▸ **SET TASK**
Count the lines of the material below that contain the string "Select", treating uppercase and lowercase letters as distinct, and state only that number.

---

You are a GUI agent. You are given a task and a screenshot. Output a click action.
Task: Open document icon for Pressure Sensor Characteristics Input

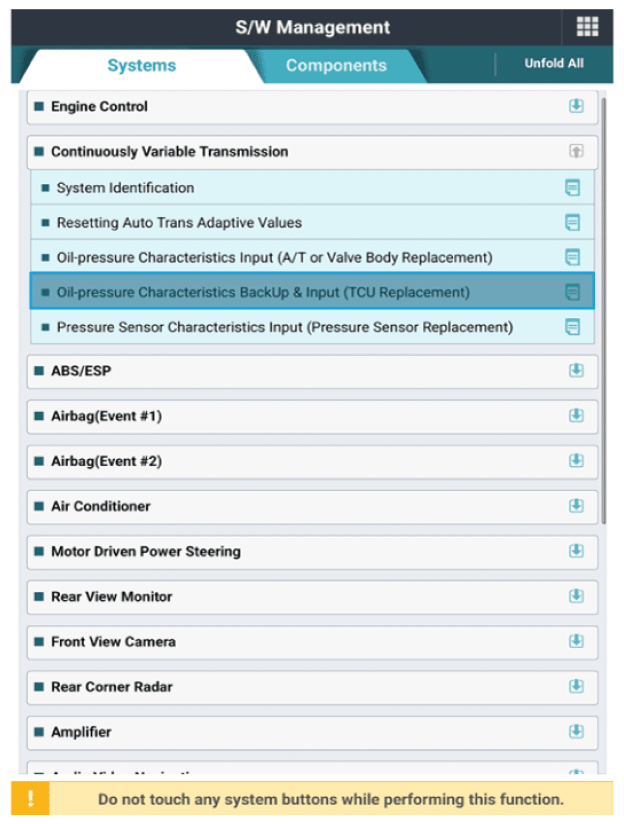572,326
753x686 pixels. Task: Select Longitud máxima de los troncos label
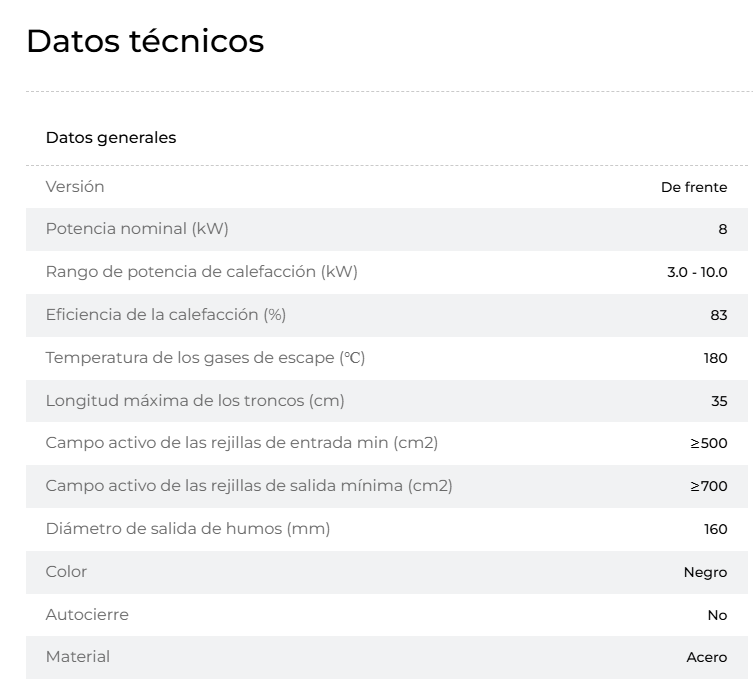(195, 400)
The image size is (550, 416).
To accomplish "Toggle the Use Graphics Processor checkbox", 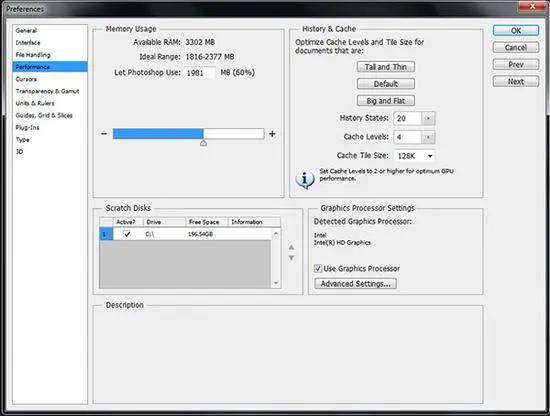I will pos(318,269).
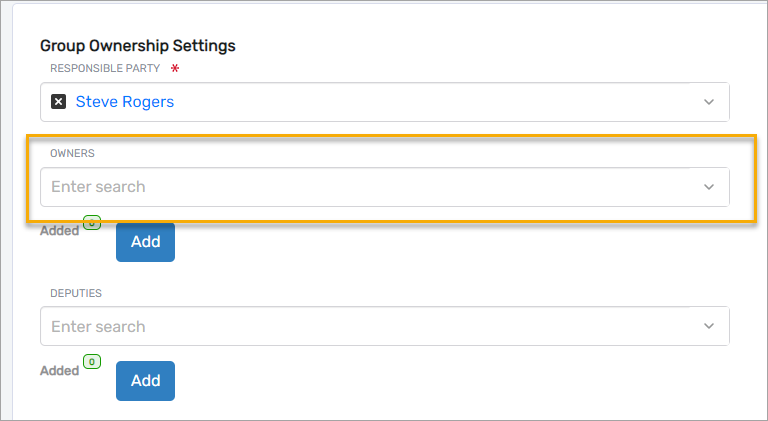
Task: Click the Owners added count badge
Action: tap(92, 224)
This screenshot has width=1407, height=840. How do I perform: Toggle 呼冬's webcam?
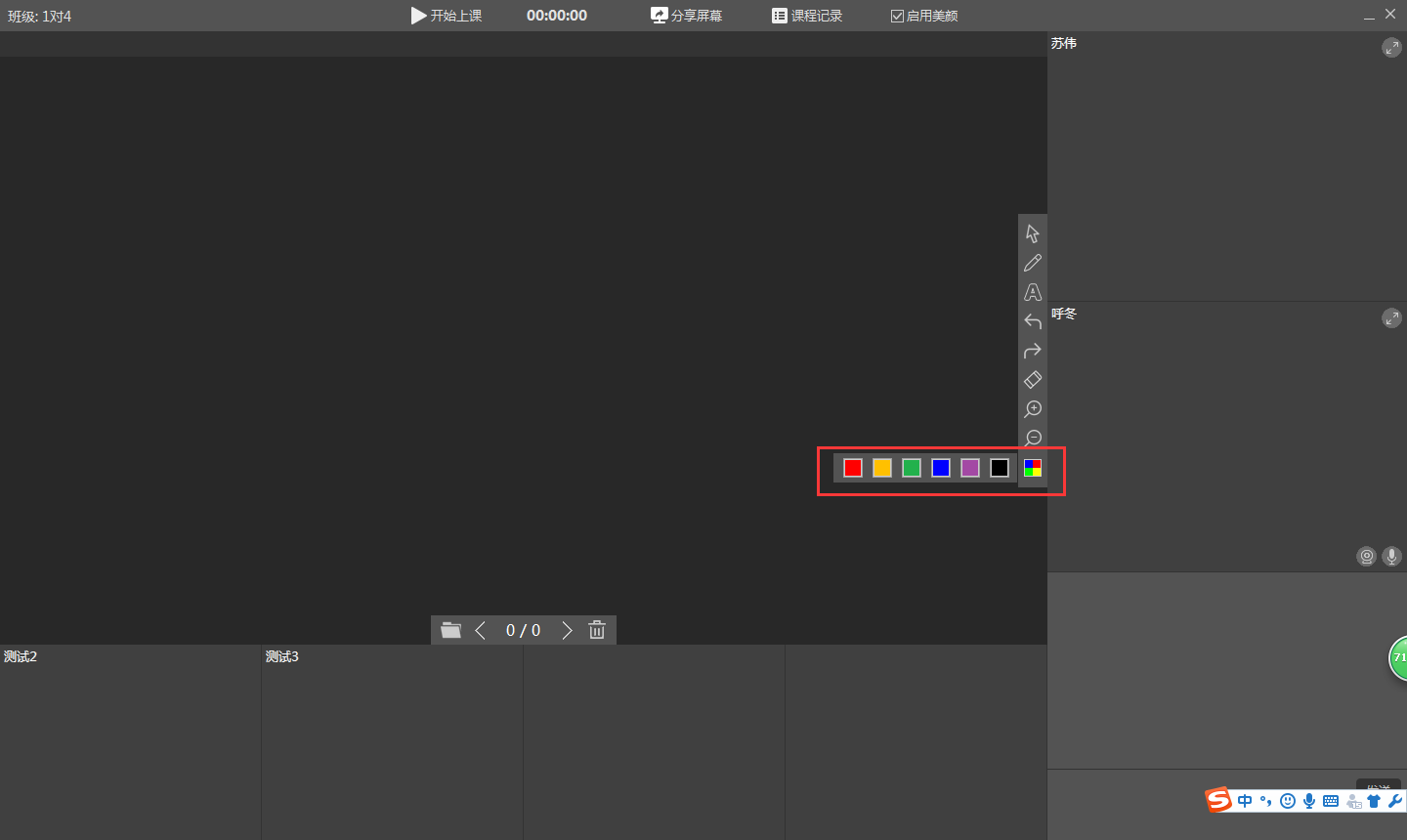pyautogui.click(x=1366, y=557)
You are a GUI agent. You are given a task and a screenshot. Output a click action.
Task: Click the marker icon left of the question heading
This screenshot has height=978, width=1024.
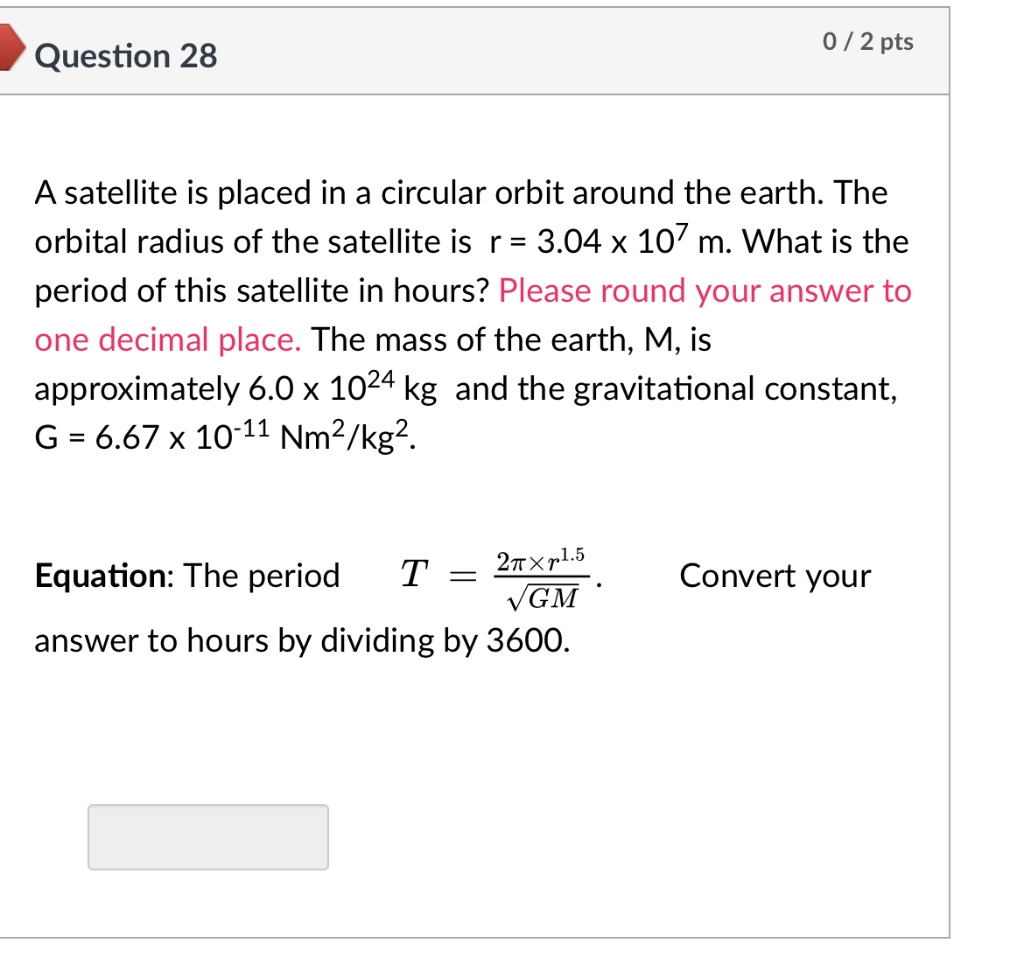(x=10, y=46)
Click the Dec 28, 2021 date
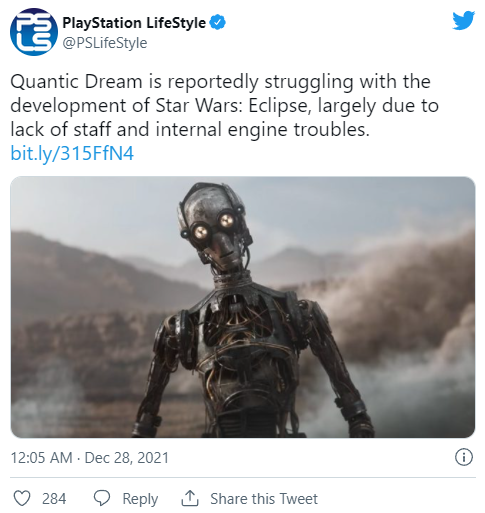 pos(127,458)
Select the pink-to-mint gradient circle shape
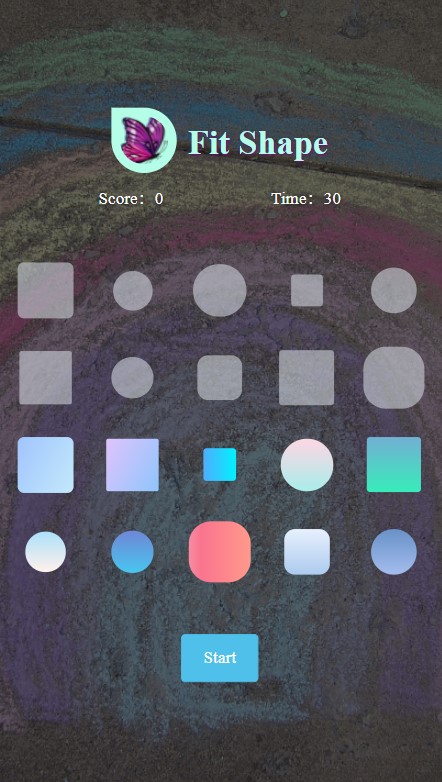Screen dimensions: 442x782 307,465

---

▸ **SOLUTION FOR THIS PROBLEM**
2